A Teen Finding Himself
It is so good to have a book that deals with teen gay sexuality honestly that teens can read, as well as adults, and that is clean enough to be included in a library. “Just a Boy” is just that book. It is sweet and it s tender and above all else it is sincere. Rob Clinger touches on all the issues that young gays feel and he does it in a way that is both readable and enjoyable. All of us can remember, I am sure, what it was like knowing we were different in high school and not being able to talk about it to anyone. Times have changed a lot and as boys are coming out younger, even if they have gay friends and mentors, the feeling of isolation is still there many times.
Jove, our hero, embarks o his journey of coming out, first to himself, with the fears that we are all too familiar with. As he feels different, he works at keeping his friends, playing roles and suppressing his sexuality.
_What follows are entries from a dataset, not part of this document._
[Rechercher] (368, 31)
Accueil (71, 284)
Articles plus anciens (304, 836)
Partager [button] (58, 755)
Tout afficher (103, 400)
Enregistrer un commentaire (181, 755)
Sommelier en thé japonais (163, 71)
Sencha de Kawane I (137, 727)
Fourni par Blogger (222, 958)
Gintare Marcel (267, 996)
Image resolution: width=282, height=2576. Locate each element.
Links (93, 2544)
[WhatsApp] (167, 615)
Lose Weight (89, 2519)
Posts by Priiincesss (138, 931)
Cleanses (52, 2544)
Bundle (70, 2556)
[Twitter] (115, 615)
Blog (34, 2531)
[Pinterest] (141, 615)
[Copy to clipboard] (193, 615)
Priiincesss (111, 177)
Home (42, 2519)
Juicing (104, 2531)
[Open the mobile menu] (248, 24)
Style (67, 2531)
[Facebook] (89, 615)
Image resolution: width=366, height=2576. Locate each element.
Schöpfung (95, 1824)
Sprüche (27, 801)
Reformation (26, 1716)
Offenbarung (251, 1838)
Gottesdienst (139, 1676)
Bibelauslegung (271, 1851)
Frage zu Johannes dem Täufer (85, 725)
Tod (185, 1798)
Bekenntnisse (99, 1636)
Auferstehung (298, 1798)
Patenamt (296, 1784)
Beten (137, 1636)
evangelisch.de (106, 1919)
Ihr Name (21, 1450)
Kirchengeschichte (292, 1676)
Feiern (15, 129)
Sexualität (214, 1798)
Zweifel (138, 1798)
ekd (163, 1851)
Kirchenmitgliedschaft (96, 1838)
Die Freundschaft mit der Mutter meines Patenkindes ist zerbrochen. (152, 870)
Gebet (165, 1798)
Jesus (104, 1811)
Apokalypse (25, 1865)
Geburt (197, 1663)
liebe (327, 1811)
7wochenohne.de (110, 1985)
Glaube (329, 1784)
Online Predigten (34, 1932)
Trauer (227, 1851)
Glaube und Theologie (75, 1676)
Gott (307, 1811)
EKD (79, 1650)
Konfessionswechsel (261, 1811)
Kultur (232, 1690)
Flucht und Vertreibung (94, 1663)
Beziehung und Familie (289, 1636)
It is hard to pretend especially when it is necessary to do so all day, everyday. It is even more complicated when girls find you attractive and you find your next door neighbor, a male, to be the object of your desire. Jove knows that he is gay and he manages to still do what he does everyday and remain in the closet. However, when his neighbor is outed by another good friend, Jove is appalled and his friendship is tested. To pass the test, he fids a way to combat the rumor.
Jove is a high school wrestler who looks like the regular teenager but he feels and knows he is different. When he realizes that Beth, his “girlfriend” is really not what he wants, he develops a crush on Jason, his classmate and neighbor. He is happy being in the closet but when it comes time to act, to do what is right for himself and for Jason, he does so and finds the answers to the questions he has yearned to know.
“Just a Boy” looks at the issues of youth today, at that too short period before manhood, that time when life consists of puppy loves and first kisses, first and last chances and self discoveries.